群馬県利根郡片品村に位置するオグナほたかスキー場は、正式名称を「片品村営スノーパル・オグナほたか」といい、豊かな自然に囲まれた村営のスキー場です。標高1,828メートルの高地から滑り出す全長約3,500メートルのロングクルージングが大きな魅力で、良質な天然パウダースノーを堪能できるエリアとして知られています。周辺には大規模スキー場もありますが、比較的混雑が少なく、ゆったりと滑走を楽しめる“穴場”的な存在として多くのスキーヤーやスノーボーダーに親しまれています。

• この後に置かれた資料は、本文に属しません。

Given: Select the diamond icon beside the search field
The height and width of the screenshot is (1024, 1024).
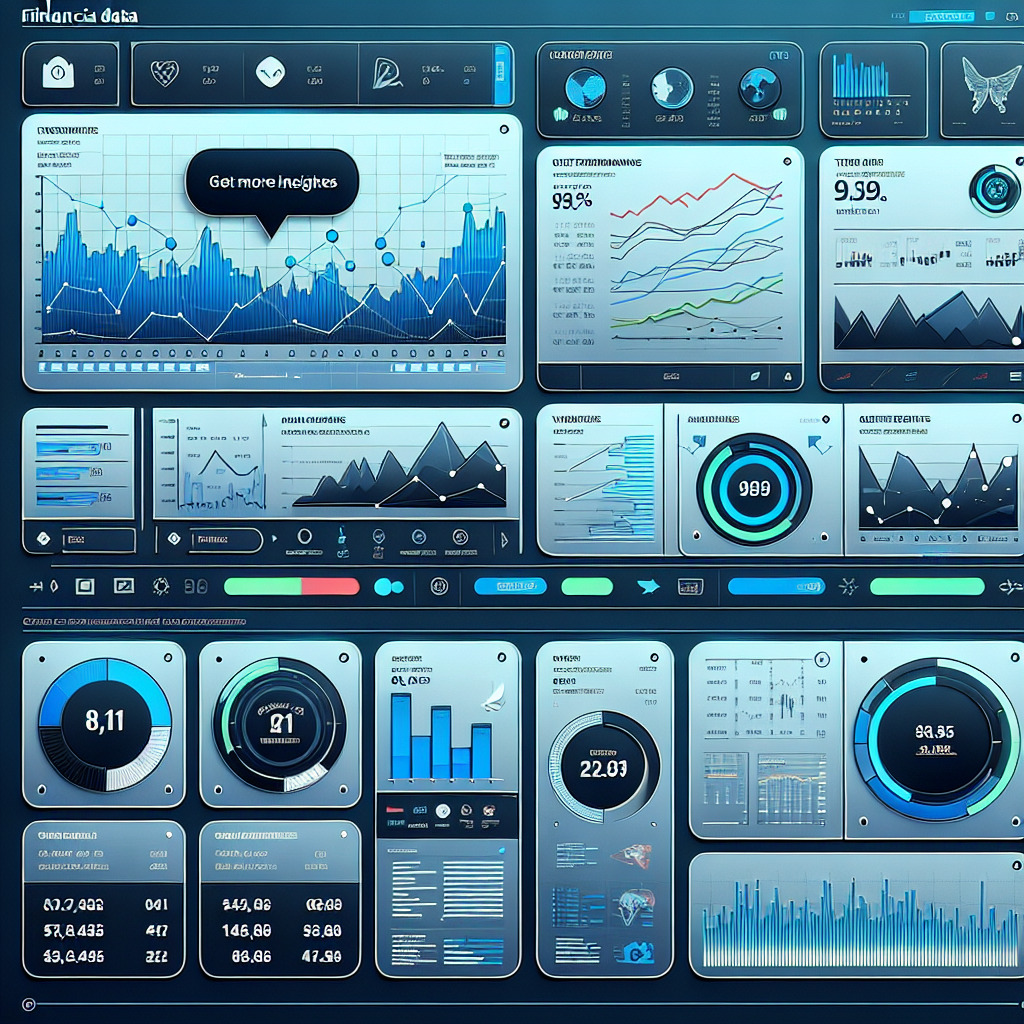Looking at the screenshot, I should 42,540.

ゲレンデ最上部からは、緩急に富んだコースをつなぎながら、約3.5kmの滑走を一気に楽しむことができます。谷川岳や武尊山を越えて吹き込む乾いた冷たい風が、きめ細やかで軽い雪をもたらし、エリア全体は天然雪のみで営業している点も特長のひとつです。人工降雪機に頼らない自然本来の雪質は、降雪後のコンディションが特に素晴らしく、隠れたパウダーエリアとして高い評価を得ています。

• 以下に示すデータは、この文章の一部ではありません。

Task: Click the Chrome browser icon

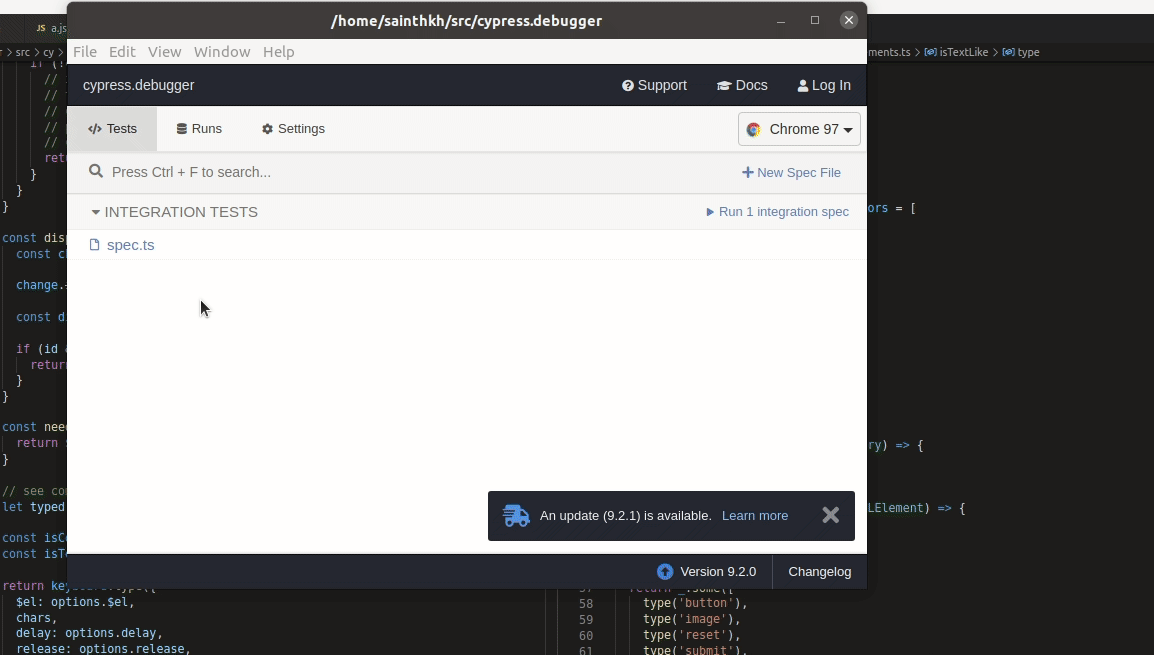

また、早朝の整ったゲレンデを滑走できる「スマートファーストトラック」チケットを利用すれば、誰よりも早く最高のバーンコンディションを体験することが可能です。朝日に照らされた静かな斜面を滑る時間は、格別の爽快感を味わわせてくれます。
オグナほたかスキー場には、多彩なキッカーやジブアイテムを備えたスノーパークが設置されており、スノーボーダーやフリースタイルスキーヤーから高い人気を集めています。地形を活かしたレイアウトに加え、バンクやスパインなど流れの中で楽しめるセクションも充実しており、レベルを問わずチャレンジできる構成となっています。
一方で、スキーやスノーボードをしない方や小さなお子様にも配慮された環境が整っている点も魅力です。スノーエスカレーターを活用したそり遊びエリアや、初めて雪に触れるお子様向けのキッズ広場が設けられており、家族みんなで安心して雪遊びを楽しむことができます。初心者から上級者、キッズからシニア世代まで、一日を通して思い思いのスタイルでウィンタースポーツを満喫できるスキー場です。
関越自動車道沼田ICからは約25km、群馬県道64号平川横塚線を利用してアクセスできます。やや急な峠道はありますが、比較的スムーズに到着できる立地です。JR上越線沼田駅からはタクシーで約50分となっています。
駐車場は全日無料で利用でき、時間を気にせずゆったりと滞在できるのも嬉しいポイントです。センターハウス周辺に複数の駐車場が整備され、土日祝日には一部駐車場からシャトルバスも運行されます。ゲレンデはリフト6基・全9コースで構成され、中規模ながらもバランスの取れたレイアウトとなっています。レストランもゲレンデ下部を中心に複数あり、温かい食事で体を休めることができます。
最上部のリフト降り場からは、スノーシューなどを使用して前武尊山方面へハイクアップすることも可能で、近年増加しているバックカントリースキーヤーやスノーボーダーにとっても魅力的な環境となっています。ただし、スキー場として公式コースに設定されているわけではなく、安全管理は自己責任となるため、十分な装備と知識が求められます。現地には注意喚起の表示も設けられ、安全への配慮がなされています。
1975年に「国設武尊スキー場」として開業し、その後「スノーパル・オグナ武尊」を経て、2013-2014シーズンより現在の「オグナほたかスキー場」の名称で営業しています。運営体制の変更やリフトの更新などを経ながら、地域とともに歩み続けてきました。現在は片品村振興公社が指定管理者として運営を担い、地域に根ざしたスキー場として安定した運営が行われています。
さらに、ゲレンデ近隣には日帰り入浴施設もあり、滑走後に温泉で体を温める楽しみも用意されています。豊かな自然、良質な雪、そして温かみのある運営体制が調和したオグナほたかスキー場は、冬の片品村を代表する観光スポットとして、多くの来訪者に心地よい時間を提供しています。